EXERCISE: Give the following records again in full and without alteration.
"""
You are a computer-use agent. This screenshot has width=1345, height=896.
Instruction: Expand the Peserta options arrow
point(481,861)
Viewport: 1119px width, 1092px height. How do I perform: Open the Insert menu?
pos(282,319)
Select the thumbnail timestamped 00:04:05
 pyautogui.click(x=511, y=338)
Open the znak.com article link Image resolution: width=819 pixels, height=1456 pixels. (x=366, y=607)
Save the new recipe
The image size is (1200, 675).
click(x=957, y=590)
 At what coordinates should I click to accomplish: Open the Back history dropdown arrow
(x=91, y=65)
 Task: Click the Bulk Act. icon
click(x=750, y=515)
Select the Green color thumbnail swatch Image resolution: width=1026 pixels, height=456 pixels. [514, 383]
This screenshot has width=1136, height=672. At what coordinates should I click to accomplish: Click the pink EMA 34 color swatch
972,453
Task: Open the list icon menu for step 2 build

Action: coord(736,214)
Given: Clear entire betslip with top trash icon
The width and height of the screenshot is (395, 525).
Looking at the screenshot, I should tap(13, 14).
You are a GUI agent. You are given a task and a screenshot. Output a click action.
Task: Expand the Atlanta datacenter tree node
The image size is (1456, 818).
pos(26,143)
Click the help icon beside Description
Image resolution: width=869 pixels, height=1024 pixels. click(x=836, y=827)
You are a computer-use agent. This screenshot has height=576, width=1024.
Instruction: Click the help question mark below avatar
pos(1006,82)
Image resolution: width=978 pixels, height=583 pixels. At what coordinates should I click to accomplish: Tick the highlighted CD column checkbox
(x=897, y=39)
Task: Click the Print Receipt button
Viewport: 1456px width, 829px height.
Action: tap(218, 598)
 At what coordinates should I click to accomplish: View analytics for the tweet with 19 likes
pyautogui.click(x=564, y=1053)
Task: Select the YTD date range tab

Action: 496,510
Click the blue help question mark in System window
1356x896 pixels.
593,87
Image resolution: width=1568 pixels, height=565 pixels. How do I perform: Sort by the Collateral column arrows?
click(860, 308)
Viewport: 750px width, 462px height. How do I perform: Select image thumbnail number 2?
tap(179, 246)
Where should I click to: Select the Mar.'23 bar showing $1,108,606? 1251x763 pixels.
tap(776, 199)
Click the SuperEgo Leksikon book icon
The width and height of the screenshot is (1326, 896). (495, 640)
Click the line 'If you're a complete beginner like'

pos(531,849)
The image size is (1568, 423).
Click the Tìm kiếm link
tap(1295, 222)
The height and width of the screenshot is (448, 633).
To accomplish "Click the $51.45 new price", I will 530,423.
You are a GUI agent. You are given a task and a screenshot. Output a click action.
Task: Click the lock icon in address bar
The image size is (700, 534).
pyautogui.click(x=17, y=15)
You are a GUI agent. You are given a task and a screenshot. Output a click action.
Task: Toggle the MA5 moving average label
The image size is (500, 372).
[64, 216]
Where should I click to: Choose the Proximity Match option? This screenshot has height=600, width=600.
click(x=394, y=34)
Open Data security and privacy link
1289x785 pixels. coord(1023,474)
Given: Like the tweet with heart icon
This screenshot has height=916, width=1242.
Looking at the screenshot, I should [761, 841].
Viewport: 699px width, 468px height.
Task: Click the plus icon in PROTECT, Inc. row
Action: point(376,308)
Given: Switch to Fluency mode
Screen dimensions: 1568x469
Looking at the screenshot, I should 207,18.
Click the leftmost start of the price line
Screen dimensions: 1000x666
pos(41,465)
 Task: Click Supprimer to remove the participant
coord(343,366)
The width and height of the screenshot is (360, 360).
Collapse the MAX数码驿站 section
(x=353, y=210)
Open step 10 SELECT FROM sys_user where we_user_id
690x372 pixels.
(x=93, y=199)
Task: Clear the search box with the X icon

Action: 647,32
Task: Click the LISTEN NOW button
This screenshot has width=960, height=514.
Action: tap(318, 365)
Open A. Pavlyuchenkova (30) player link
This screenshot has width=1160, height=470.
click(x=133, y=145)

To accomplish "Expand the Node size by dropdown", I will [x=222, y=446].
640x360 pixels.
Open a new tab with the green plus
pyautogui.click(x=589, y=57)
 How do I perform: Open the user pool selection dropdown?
"""
TASK SOLUTION:
You are a computer-use agent. This screenshot has width=1345, height=896.
Instruction: Expand the Peserta options arrow
point(481,861)
Viewport: 1119px width, 1092px height. How do I perform: Open the Insert menu?
pos(282,319)
Select the thumbnail timestamped 00:04:05
 pyautogui.click(x=511, y=338)
Open the znak.com article link Image resolution: width=819 pixels, height=1456 pixels. (x=366, y=607)
Save the new recipe
The image size is (1200, 675).
click(x=957, y=590)
 At what coordinates should I click to accomplish: Open the Back history dropdown arrow
(x=91, y=65)
 Task: Click the Bulk Act. icon
click(x=750, y=515)
Select the Green color thumbnail swatch Image resolution: width=1026 pixels, height=456 pixels. [514, 383]
This screenshot has width=1136, height=672. At what coordinates should I click to accomplish: Click the pink EMA 34 color swatch
972,453
Task: Open the list icon menu for step 2 build

Action: coord(736,214)
Given: Clear entire betslip with top trash icon
The width and height of the screenshot is (395, 525).
Looking at the screenshot, I should tap(13, 14).
You are a GUI agent. You are given a task and a screenshot. Output a click action.
Task: Expand the Atlanta datacenter tree node
The image size is (1456, 818).
pos(26,143)
Click the help icon beside Description
Image resolution: width=869 pixels, height=1024 pixels. click(x=836, y=827)
You are a computer-use agent. This screenshot has height=576, width=1024.
Instruction: Click the help question mark below avatar
pos(1006,82)
Image resolution: width=978 pixels, height=583 pixels. At what coordinates should I click to accomplish: Tick the highlighted CD column checkbox
(x=897, y=39)
Task: Click the Print Receipt button
Viewport: 1456px width, 829px height.
Action: tap(218, 598)
 At what coordinates should I click to accomplish: View analytics for the tweet with 19 likes
pyautogui.click(x=564, y=1053)
Task: Select the YTD date range tab

Action: 496,510
Click the blue help question mark in System window
1356x896 pixels.
593,87
Image resolution: width=1568 pixels, height=565 pixels. How do I perform: Sort by the Collateral column arrows?
click(860, 308)
Viewport: 750px width, 462px height. How do I perform: Select image thumbnail number 2?
tap(179, 246)
Where should I click to: Select the Mar.'23 bar showing $1,108,606? 1251x763 pixels.
tap(776, 199)
Click the SuperEgo Leksikon book icon
The width and height of the screenshot is (1326, 896). (495, 640)
Click the line 'If you're a complete beginner like'

pos(531,849)
The image size is (1568, 423).
Click the Tìm kiếm link
tap(1295, 222)
The height and width of the screenshot is (448, 633).
To accomplish "Click the $51.45 new price", I will 530,423.
You are a GUI agent. You are given a task and a screenshot. Output a click action.
Task: Click the lock icon in address bar
The image size is (700, 534).
pyautogui.click(x=17, y=15)
You are a GUI agent. You are given a task and a screenshot. Output a click action.
Task: Toggle the MA5 moving average label
The image size is (500, 372).
[64, 216]
Where should I click to: Choose the Proximity Match option? This screenshot has height=600, width=600.
click(x=394, y=34)
Open Data security and privacy link
1289x785 pixels. coord(1023,474)
Given: Like the tweet with heart icon
This screenshot has height=916, width=1242.
Looking at the screenshot, I should [761, 841].
Viewport: 699px width, 468px height.
Task: Click the plus icon in PROTECT, Inc. row
Action: point(376,308)
Given: Switch to Fluency mode
Screen dimensions: 1568x469
Looking at the screenshot, I should 207,18.
Click the leftmost start of the price line
Screen dimensions: 1000x666
pos(41,465)
 Task: Click Supprimer to remove the participant
coord(343,366)
The width and height of the screenshot is (360, 360).
Collapse the MAX数码驿站 section
(x=353, y=210)
Open step 10 SELECT FROM sys_user where we_user_id
690x372 pixels.
(x=93, y=199)
Task: Clear the search box with the X icon

Action: 647,32
Task: Click the LISTEN NOW button
This screenshot has width=960, height=514.
Action: tap(318, 365)
Open A. Pavlyuchenkova (30) player link
This screenshot has width=1160, height=470.
click(x=133, y=145)

To accomplish "Expand the Node size by dropdown", I will [x=222, y=446].
640x360 pixels.
Open a new tab with the green plus
pyautogui.click(x=589, y=57)
 How do I perform: Open the user pool selection dropdown?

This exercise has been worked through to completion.